- **Supplied data**:
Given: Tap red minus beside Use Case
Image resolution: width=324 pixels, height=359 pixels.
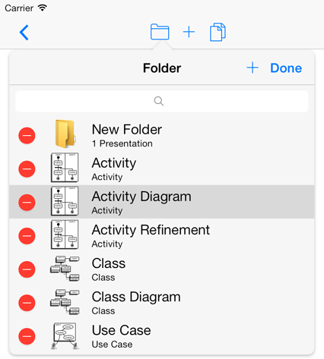Looking at the screenshot, I should [x=27, y=336].
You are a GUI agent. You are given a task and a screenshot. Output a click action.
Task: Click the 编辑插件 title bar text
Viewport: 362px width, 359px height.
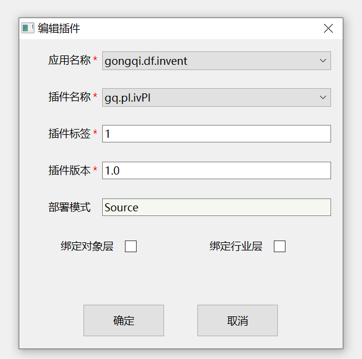(x=59, y=28)
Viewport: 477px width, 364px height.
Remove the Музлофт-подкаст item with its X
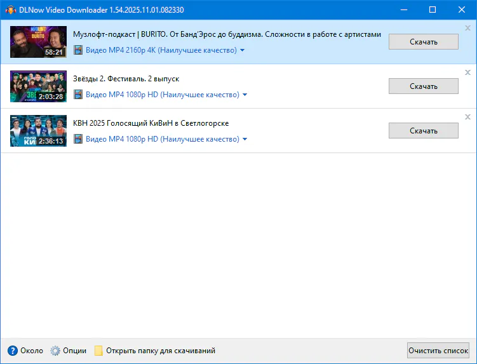click(x=468, y=28)
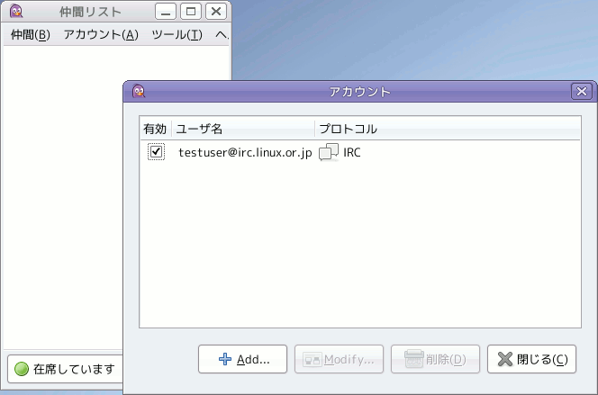The image size is (598, 395).
Task: Click the Pidgin icon in Accounts dialog title
Action: pos(139,92)
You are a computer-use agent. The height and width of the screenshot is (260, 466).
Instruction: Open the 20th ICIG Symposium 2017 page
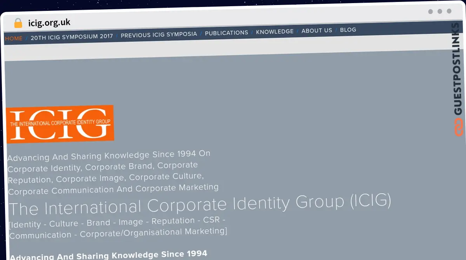(x=72, y=36)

- **Work to be completed**:
Without any pictures, write out the lines running from the one containing "Task: Click the 编辑插件 title bar text" through the end of the listing above, both included, exactly as given.

- **Exercise result**:
Task: Click the 编辑插件 title bar text
Viewport: 362px width, 359px height.
(x=59, y=28)
Viewport: 477px width, 364px height.
Remove the Музлофт-подкаст item with its X
click(x=468, y=28)
The image size is (598, 395).
Task: Click the Pidgin icon in Accounts dialog title
Action: pos(139,92)
You are a computer-use agent. The height and width of the screenshot is (260, 466).
Instruction: Open the 20th ICIG Symposium 2017 page
(x=72, y=36)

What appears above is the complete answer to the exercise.